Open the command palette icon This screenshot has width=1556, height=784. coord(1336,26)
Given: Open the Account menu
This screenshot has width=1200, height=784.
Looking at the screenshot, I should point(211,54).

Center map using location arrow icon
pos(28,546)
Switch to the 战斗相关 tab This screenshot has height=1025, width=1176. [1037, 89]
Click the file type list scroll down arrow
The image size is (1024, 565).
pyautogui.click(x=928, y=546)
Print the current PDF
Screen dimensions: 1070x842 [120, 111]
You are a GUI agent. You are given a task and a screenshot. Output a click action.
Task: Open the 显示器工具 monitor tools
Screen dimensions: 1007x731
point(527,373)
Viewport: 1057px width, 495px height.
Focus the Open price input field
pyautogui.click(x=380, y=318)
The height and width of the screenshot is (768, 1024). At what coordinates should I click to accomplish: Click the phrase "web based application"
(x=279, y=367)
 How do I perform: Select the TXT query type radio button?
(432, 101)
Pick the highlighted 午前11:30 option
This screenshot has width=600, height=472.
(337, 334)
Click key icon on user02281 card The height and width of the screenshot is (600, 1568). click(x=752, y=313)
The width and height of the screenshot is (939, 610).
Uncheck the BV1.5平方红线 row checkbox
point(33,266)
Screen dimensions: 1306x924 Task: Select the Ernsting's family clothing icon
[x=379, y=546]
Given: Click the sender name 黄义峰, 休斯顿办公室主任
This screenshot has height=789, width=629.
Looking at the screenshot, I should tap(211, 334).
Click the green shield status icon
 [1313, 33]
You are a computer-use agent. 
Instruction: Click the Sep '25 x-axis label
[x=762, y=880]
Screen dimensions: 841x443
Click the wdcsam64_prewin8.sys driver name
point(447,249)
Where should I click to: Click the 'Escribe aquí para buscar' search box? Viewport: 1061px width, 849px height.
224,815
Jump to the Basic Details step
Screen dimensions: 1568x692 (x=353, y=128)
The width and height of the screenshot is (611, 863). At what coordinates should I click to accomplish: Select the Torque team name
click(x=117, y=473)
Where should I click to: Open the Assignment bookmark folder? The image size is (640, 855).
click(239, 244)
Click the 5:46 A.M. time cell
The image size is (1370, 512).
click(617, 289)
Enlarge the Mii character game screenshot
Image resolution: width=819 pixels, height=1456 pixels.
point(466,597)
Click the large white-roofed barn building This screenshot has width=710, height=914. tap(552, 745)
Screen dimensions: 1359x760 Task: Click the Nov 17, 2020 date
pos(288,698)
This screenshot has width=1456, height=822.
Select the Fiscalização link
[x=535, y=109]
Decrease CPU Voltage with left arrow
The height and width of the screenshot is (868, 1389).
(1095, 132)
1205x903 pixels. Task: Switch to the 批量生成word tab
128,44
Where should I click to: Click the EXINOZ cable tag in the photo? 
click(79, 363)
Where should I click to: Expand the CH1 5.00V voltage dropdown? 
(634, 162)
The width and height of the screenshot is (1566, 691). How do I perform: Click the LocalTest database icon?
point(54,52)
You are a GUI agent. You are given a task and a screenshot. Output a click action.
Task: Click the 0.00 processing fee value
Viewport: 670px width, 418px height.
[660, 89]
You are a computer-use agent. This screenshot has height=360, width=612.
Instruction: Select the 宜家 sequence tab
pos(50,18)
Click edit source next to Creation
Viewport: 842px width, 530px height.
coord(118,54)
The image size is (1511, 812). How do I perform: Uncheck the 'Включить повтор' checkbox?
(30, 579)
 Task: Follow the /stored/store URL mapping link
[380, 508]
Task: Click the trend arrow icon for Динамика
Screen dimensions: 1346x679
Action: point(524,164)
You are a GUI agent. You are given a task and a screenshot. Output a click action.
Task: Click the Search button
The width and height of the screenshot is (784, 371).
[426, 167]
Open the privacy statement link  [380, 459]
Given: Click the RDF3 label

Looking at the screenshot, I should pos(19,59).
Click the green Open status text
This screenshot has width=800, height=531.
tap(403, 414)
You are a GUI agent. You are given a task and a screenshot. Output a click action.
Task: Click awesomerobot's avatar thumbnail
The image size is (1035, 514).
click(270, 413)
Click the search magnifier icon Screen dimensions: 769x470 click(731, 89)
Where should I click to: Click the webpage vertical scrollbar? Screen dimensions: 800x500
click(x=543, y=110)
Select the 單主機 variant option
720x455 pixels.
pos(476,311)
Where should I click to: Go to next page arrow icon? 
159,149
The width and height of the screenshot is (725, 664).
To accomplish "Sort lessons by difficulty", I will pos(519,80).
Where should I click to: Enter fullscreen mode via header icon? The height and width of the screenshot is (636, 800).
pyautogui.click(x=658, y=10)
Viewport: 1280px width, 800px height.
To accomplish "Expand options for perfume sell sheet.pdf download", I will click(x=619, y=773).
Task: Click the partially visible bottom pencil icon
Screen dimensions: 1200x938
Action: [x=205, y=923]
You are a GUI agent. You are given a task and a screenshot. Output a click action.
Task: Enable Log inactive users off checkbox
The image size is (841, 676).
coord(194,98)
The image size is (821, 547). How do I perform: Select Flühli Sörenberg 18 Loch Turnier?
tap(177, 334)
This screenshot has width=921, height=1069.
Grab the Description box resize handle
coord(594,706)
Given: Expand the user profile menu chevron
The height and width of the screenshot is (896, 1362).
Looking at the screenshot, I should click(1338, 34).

§ Your objective
Wherever "menu" appears in a line of the entries, copy that line.

§ Solved problem
Given: Open the Account menu
Given: Expand the user profile menu chevron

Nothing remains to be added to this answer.